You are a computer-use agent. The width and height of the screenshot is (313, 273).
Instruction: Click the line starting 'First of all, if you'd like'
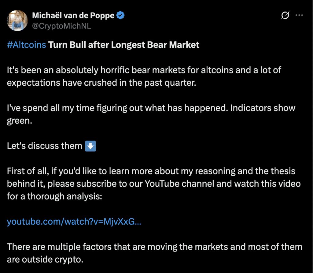point(151,171)
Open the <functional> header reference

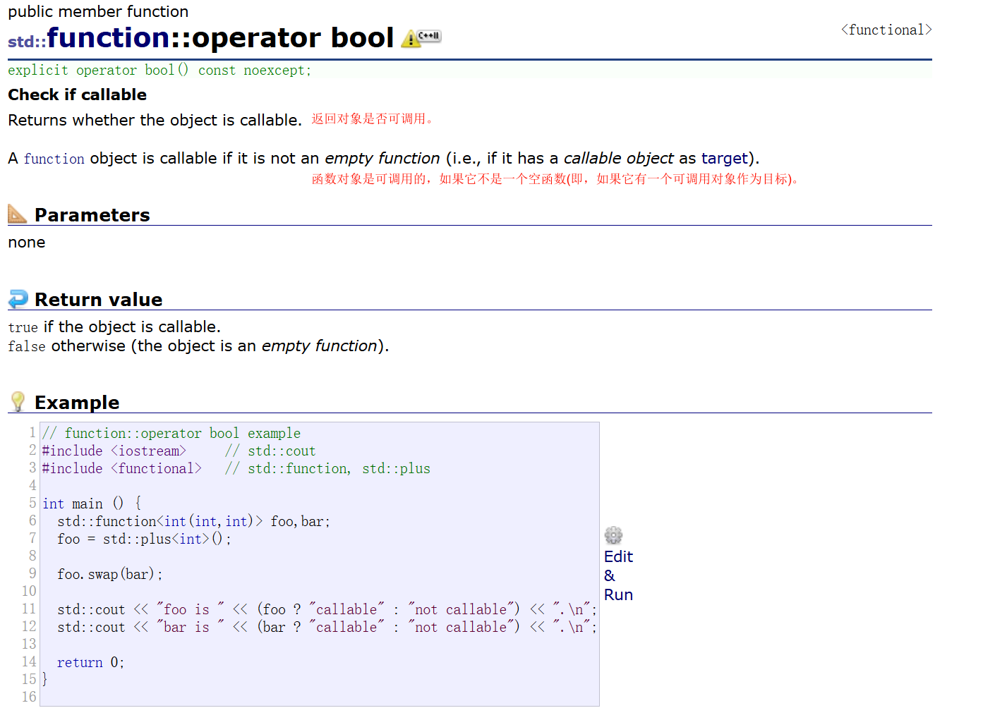(886, 30)
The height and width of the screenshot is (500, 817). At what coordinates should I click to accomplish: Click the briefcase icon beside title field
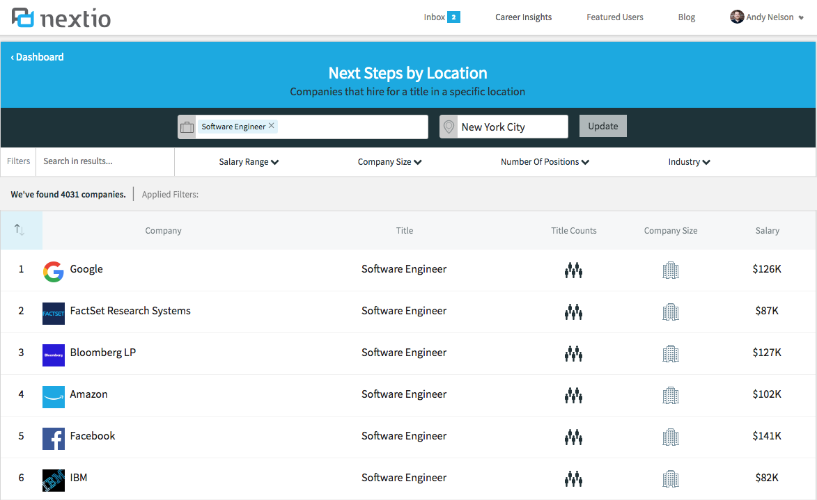(x=187, y=127)
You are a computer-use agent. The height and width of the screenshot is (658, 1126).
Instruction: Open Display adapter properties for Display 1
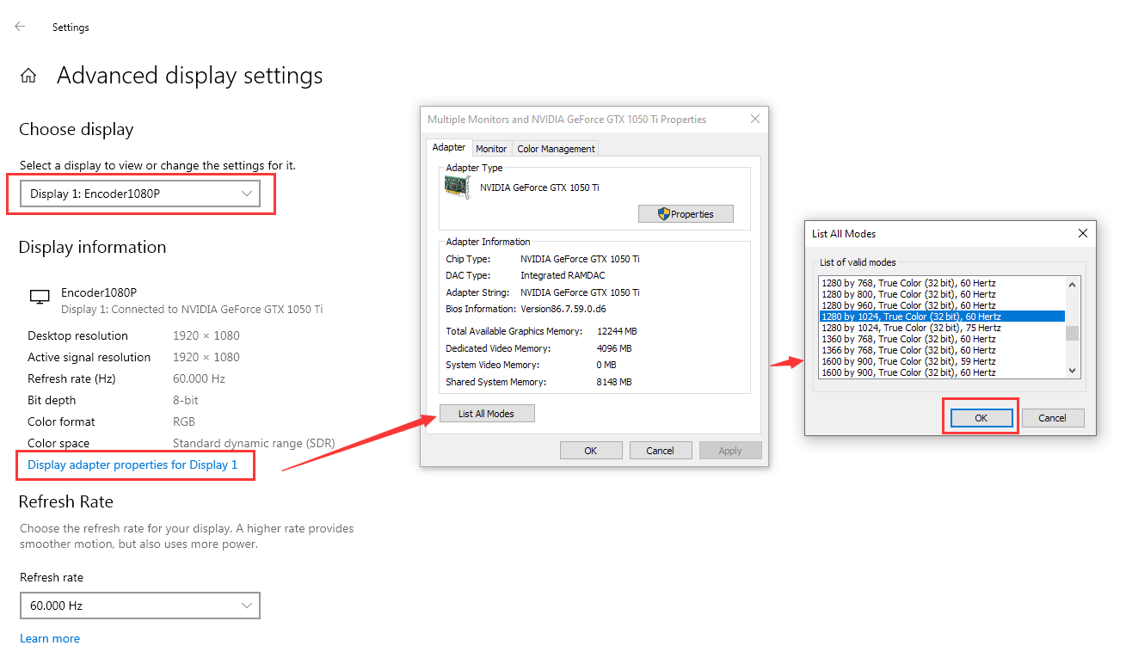135,465
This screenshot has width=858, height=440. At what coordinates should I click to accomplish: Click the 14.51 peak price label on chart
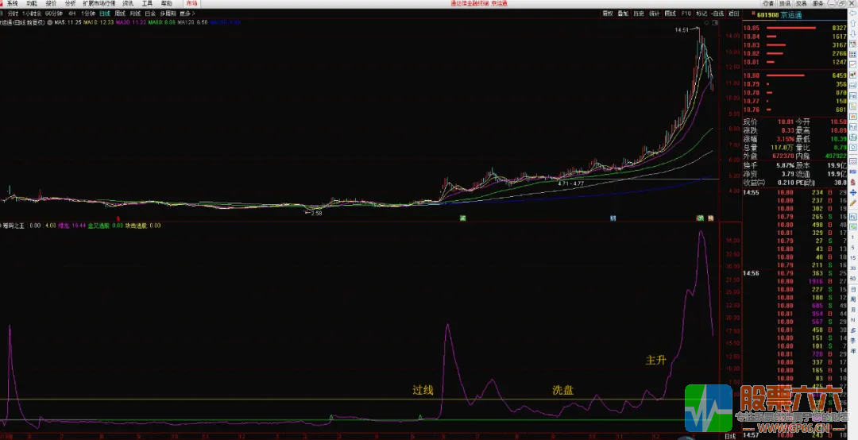[x=682, y=30]
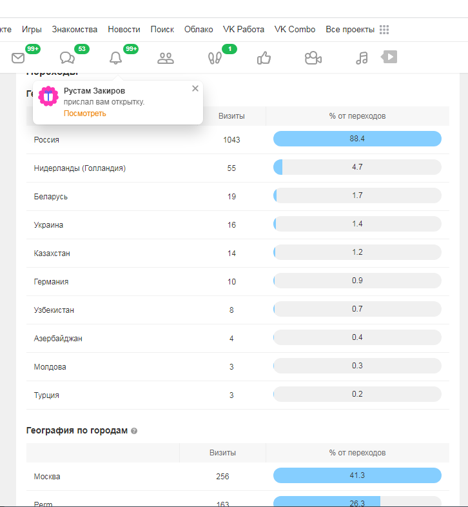Open the Игры menu item
Screen dimensions: 468x507
(x=32, y=29)
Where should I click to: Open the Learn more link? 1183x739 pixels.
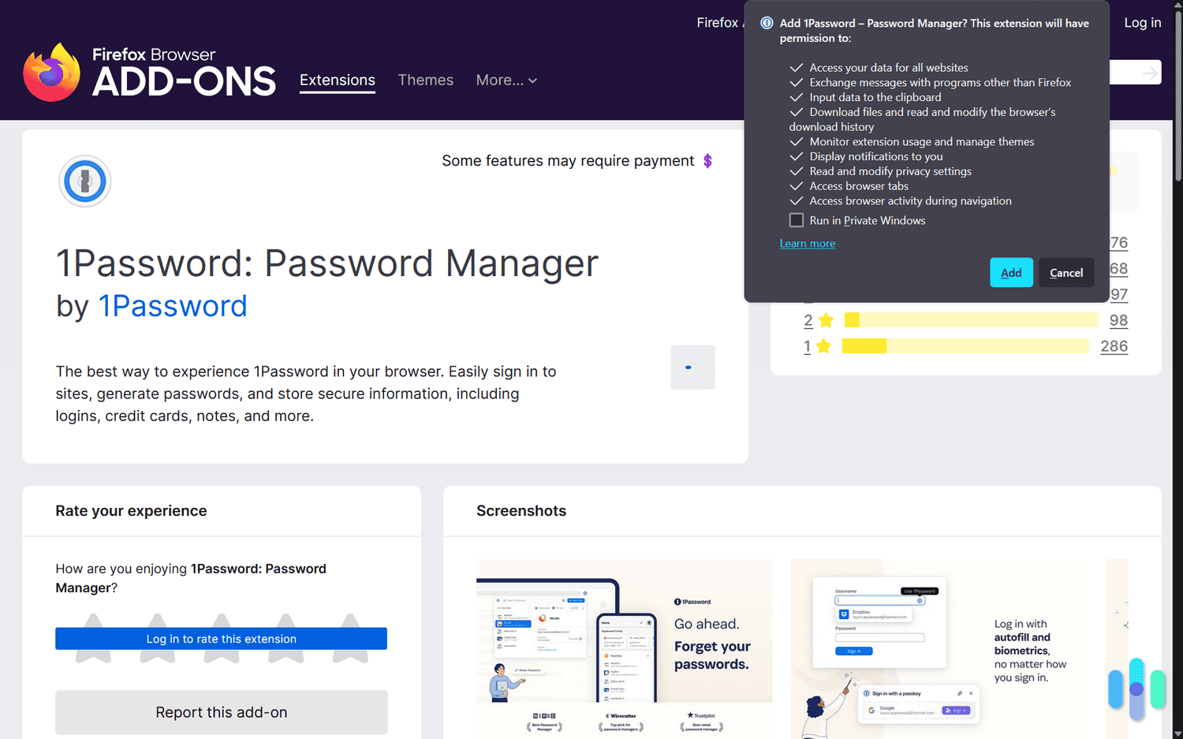point(807,243)
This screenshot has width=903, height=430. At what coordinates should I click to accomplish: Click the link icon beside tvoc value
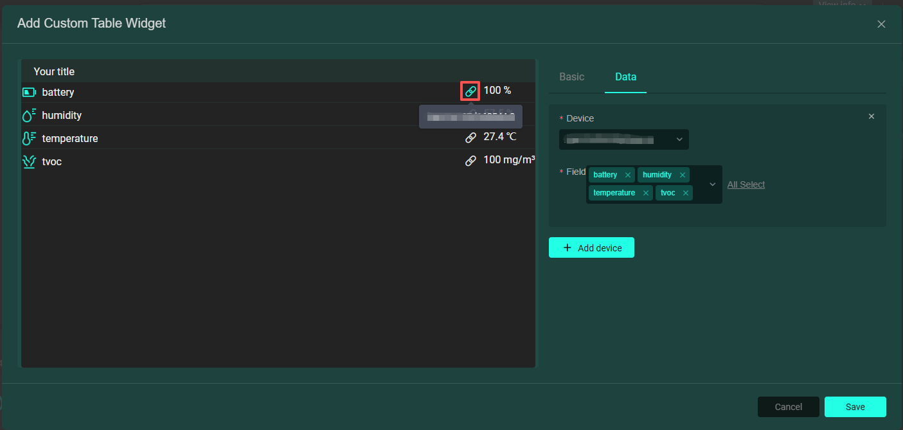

----

Task description
The records above are to be transcribed exactly, with every picture left out.

Task response
You are a computer-use agent. The width and height of the screenshot is (313, 273).
Instruction: Click the line starting 'First of all, if you'd like'
point(151,171)
Open the <functional> header reference

(886, 30)
The height and width of the screenshot is (500, 817). At what coordinates should I click to accomplish: Click the briefcase icon beside title field
(x=187, y=127)
You are a computer-use agent. The height and width of the screenshot is (658, 1126).
Instruction: Open Display adapter properties for Display 1
135,465
This screenshot has width=858, height=440. At what coordinates should I click to accomplish: Click the 14.51 peak price label on chart
[x=682, y=30]
Open the Игры menu item
Screen dimensions: 468x507
(x=32, y=29)
Where should I click to: Open the Learn more link? 1183x739 pixels.
point(807,243)
This screenshot has width=903, height=430. At what coordinates should I click to accomplish: Click the link icon beside tvoc value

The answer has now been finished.